> PROBLEM STATEMENT: Wherever a line of the data contains "folder", copy that line.

> THE INPUT:

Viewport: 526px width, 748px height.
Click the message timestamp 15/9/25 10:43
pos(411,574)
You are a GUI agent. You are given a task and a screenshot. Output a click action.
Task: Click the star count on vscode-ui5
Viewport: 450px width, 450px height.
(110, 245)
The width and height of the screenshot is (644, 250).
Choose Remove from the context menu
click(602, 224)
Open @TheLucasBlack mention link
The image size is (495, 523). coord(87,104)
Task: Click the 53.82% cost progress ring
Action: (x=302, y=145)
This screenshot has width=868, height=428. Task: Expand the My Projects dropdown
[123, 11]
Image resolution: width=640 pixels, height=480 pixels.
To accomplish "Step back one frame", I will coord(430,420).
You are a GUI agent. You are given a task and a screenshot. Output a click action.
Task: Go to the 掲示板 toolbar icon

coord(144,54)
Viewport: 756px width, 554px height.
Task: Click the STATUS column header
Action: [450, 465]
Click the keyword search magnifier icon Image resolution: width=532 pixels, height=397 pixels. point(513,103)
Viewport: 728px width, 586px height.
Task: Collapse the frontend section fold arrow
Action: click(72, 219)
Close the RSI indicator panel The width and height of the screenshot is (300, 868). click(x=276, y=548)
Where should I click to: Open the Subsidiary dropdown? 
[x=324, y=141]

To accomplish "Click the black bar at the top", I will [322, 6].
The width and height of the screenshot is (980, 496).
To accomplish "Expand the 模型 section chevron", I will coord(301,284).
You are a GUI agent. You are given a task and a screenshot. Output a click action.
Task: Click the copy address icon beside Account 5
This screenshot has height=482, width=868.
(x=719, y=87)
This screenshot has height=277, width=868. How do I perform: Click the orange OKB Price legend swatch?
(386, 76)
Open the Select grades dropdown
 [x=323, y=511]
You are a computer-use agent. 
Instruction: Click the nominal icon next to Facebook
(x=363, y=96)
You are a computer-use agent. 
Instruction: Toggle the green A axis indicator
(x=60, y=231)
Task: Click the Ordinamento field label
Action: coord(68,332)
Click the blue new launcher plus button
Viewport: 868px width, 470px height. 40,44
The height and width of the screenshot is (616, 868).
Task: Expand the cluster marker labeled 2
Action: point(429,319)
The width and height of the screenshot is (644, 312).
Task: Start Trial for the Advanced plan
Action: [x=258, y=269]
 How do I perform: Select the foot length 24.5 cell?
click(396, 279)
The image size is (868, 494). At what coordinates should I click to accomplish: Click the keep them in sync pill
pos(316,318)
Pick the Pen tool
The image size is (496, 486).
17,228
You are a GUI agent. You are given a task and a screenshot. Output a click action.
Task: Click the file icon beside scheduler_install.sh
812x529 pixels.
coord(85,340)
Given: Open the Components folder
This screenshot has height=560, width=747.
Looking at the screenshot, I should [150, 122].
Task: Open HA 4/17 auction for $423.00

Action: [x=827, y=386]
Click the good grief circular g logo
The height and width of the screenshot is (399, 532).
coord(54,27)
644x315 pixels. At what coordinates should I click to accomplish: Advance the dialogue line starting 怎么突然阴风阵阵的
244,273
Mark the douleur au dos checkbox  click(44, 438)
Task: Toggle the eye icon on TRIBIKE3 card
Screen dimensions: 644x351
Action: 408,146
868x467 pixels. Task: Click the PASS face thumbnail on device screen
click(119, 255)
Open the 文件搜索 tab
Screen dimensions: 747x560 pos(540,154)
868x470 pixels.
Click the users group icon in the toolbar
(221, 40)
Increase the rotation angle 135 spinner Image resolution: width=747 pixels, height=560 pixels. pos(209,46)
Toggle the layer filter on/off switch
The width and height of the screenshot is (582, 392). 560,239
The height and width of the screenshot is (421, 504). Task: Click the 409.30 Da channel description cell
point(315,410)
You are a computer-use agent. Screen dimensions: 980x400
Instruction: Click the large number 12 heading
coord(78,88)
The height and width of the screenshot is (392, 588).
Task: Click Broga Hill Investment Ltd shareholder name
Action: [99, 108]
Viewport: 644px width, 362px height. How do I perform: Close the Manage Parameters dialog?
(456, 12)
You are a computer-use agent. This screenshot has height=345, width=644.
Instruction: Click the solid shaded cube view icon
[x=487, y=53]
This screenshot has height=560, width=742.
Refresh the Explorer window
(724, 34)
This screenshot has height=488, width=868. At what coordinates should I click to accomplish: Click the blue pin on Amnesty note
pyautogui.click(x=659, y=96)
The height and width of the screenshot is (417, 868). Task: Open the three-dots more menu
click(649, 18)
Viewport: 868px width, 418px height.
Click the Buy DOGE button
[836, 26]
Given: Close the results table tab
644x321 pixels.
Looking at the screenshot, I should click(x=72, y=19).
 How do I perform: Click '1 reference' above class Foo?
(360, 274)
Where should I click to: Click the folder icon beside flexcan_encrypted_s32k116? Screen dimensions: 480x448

> WRITTEN REPLY:
Given: Open the Components folder
Where should I click to: Click the folder icon beside flexcan_encrypted_s32k116? Screen dimensions: 480x448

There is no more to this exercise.